● Passage for review:
=== Begin Enclosure ===

Thanks to some awesome technology, former Army Sgt. Robert Fecteau hit the links this week to play a few holes even though he’s partially paralyzed from the neck down.
In 2010, Fecteau was having fun sliding and sloshing through a mud run when tragedy struck — a slip-up in an obstacle pit wrenched his neck and fractured several cervical vertebrae, rendering him an “incomplete tetraplegic,” which in fancy medical terms means he has extremely limited function of his arms and legs.
The former medical laboratory specialist, who served in the military for eight years, faced a long recovery, including wondering whether he’d ever play sports again.
On Monday, with the help of a high-tech cart called the Paragolfer, he at least could play golf with his dad. Fecteau was among a group of wounded troops and veterans who took part in the Paralyzed Veterans Golf Open, a tournament at Trump National in Potomac Falls, Va., to raise money for the Paralyzed Veterans of America’s vocational rehabilitation program, Operation PAVE.
According to Fecteau, the experience was “freeing.”
“It’s a very liberating feeling to be back on the golf course, free to enjoy the outdoors and actively participate in the game as opposed to watching from the gallery or on television,” he said.
Using a Pargolfer, Fecteau could stand and swing a club; the design allows for unrestricted shoulder movement, letting a user move unencumbered.
“That is vital to achieving the proper mechanics of ball striking,” Fecteau said in an email afterward. “Physically, it just felt great to stand up, stretch out and have eye-to-eye level contact with others.”

=== End Enclosure ===

● Work instructions:
A: Please retype the article about the Paragolfer from "The former medical" to "play sports again.".
B: Name every place the article about the Paragolfer identifies by a proper name.
The listing that comes next has no connection to the article about the Paragolfer.

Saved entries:

=== Begin Enclosure ===

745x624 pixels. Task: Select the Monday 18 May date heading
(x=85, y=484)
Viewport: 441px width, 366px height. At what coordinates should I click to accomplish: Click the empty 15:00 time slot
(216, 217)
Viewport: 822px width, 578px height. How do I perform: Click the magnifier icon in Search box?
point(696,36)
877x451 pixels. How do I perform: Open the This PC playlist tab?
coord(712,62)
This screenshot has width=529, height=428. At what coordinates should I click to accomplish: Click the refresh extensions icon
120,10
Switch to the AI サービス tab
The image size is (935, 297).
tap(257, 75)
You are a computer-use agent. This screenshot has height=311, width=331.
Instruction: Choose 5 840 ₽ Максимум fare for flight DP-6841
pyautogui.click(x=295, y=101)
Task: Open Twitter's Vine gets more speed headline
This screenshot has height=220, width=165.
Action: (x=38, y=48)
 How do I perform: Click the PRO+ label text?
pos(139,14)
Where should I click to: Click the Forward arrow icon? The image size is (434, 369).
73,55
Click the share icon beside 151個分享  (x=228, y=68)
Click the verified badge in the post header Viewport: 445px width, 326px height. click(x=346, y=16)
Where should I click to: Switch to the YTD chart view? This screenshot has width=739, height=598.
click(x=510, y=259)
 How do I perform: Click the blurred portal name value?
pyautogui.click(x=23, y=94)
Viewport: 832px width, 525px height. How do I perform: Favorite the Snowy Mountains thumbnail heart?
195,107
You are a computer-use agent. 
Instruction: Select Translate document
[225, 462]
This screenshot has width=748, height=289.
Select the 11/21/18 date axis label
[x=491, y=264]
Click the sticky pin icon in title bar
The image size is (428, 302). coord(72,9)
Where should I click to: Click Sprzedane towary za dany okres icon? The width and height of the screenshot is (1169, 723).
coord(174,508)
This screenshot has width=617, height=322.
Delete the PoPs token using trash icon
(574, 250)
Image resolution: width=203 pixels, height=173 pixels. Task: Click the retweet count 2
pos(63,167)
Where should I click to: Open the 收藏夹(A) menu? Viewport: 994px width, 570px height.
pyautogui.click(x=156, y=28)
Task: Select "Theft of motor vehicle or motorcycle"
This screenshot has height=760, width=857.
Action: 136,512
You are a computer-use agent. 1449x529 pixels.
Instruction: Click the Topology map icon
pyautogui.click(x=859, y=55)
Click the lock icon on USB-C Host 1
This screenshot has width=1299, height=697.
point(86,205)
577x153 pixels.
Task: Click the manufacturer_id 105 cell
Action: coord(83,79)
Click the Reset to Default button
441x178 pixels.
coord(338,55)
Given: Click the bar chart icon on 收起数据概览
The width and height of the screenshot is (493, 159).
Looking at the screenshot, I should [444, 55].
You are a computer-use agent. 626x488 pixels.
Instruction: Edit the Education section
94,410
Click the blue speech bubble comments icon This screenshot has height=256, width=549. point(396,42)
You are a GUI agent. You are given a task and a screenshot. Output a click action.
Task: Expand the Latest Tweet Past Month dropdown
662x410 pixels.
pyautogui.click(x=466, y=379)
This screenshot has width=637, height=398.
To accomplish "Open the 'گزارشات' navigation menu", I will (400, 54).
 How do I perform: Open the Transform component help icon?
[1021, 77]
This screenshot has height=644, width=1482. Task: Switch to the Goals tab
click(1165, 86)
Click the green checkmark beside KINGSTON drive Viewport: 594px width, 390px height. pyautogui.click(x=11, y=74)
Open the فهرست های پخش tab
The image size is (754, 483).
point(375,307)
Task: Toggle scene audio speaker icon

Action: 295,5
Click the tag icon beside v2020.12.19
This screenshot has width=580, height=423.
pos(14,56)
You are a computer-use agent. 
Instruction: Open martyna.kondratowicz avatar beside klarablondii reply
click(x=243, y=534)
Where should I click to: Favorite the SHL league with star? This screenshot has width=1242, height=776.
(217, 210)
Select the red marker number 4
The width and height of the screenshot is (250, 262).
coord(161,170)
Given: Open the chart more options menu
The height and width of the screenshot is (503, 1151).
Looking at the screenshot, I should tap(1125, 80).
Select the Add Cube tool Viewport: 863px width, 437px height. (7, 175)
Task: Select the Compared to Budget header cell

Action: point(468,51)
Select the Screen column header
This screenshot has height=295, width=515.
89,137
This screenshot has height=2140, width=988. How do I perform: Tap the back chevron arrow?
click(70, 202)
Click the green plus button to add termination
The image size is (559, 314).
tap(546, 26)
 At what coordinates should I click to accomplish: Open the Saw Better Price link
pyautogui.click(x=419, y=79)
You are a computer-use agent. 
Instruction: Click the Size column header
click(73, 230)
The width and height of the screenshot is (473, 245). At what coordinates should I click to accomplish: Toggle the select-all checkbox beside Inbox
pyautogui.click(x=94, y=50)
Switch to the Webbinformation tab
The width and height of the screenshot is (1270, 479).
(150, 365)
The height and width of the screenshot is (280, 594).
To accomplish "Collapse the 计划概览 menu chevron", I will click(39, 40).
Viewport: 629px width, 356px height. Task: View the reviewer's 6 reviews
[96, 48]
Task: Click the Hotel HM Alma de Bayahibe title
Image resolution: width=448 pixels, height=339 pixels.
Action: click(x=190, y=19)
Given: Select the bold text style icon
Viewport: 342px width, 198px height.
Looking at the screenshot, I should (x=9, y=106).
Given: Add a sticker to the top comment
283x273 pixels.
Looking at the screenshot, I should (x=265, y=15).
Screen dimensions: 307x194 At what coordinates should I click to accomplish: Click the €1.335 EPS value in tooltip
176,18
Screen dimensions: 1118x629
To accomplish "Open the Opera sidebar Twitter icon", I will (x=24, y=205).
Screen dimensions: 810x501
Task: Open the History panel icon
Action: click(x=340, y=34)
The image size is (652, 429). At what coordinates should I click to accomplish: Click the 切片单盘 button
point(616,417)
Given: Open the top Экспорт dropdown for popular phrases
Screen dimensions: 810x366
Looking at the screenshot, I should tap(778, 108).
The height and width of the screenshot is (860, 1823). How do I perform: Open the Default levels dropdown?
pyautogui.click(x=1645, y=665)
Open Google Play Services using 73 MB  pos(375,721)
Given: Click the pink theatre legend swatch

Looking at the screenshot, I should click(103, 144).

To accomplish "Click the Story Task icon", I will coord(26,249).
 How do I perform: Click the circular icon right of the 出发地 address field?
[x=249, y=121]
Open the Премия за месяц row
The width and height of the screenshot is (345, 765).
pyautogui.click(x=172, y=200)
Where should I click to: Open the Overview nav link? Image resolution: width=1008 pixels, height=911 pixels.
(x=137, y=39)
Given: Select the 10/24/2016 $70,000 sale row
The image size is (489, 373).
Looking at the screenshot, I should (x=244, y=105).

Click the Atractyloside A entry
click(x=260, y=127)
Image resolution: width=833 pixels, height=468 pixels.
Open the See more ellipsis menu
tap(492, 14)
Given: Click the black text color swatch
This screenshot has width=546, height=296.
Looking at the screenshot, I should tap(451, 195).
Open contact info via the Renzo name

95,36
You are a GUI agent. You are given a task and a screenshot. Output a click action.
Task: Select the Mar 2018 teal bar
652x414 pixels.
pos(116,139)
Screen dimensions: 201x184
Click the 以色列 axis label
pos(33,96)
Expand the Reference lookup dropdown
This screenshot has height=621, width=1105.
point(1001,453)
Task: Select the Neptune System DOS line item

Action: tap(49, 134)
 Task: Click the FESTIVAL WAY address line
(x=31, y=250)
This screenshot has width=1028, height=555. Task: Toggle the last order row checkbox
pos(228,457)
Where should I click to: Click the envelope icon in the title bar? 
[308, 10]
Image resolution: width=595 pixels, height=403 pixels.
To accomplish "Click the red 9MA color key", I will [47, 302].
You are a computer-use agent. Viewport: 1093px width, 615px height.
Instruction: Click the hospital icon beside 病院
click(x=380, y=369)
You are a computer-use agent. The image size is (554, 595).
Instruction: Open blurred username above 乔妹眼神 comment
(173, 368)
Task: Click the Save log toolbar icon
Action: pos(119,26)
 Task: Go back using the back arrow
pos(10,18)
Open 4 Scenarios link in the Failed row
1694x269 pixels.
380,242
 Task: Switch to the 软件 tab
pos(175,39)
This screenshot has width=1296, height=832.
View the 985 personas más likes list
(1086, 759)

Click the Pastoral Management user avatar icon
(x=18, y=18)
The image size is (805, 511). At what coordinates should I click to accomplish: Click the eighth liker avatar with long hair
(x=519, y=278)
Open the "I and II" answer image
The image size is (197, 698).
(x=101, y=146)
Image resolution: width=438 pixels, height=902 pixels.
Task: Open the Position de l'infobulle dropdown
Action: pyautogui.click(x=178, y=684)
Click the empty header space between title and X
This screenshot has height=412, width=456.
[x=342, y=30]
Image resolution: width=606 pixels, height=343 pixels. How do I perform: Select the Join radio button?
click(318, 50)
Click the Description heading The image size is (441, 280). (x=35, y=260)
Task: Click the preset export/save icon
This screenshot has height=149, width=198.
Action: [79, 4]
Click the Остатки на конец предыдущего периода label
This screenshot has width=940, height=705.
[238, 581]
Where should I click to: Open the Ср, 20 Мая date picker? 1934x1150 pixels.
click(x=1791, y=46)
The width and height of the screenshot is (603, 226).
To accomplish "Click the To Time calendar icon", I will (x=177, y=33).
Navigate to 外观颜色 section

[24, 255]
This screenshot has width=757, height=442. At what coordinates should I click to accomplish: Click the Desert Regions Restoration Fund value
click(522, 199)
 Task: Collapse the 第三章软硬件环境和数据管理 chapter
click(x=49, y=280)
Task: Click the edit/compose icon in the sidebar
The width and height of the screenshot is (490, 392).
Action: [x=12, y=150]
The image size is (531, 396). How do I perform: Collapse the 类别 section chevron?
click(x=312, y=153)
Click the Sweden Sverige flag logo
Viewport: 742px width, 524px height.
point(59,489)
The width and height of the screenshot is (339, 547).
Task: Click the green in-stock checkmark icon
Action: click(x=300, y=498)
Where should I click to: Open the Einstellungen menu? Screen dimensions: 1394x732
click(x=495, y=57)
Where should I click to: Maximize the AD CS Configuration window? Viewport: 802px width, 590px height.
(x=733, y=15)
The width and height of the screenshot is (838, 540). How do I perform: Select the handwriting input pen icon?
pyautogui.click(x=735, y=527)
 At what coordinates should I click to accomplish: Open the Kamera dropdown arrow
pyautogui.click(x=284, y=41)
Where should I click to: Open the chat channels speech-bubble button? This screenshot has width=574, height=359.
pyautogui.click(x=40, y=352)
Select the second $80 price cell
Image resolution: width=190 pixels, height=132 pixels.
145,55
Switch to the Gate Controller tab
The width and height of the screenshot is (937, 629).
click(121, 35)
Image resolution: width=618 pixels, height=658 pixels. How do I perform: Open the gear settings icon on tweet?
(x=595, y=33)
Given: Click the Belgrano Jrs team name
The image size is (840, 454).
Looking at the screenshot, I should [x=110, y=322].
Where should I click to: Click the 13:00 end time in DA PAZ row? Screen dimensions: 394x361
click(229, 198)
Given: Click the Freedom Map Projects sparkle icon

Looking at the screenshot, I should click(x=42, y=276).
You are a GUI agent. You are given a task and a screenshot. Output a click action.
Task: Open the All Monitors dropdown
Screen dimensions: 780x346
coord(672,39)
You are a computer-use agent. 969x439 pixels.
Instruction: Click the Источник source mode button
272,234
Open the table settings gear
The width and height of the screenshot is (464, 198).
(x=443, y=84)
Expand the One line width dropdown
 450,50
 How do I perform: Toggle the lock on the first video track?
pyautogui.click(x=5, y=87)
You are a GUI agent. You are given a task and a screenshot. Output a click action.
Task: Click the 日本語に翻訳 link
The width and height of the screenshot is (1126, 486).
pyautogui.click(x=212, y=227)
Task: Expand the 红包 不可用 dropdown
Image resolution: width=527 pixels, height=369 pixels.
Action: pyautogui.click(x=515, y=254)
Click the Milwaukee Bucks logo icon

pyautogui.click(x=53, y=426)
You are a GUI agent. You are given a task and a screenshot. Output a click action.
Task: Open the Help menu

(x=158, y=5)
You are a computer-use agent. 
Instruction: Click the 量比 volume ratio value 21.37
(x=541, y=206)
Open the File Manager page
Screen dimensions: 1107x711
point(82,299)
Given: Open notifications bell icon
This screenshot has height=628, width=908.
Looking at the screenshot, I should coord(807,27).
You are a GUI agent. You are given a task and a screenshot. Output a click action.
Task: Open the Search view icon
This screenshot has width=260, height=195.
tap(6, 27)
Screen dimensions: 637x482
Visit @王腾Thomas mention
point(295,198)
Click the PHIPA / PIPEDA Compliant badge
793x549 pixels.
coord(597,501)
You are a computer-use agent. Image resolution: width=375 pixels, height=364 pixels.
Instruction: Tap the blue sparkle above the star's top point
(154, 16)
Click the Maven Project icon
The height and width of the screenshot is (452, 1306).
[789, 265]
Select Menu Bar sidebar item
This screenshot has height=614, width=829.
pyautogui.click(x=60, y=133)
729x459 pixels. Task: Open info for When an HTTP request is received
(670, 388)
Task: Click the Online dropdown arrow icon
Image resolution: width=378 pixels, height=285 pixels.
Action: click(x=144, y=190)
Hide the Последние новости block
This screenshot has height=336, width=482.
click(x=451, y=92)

=== End Enclosure ===

● Responses to the exercise:
A:
The former medical laboratory specialist, who served in the military for eight years, faced a long recovery, including wondering whether he’d ever play sports again.

B:
Trump National
Potomac Falls
Va.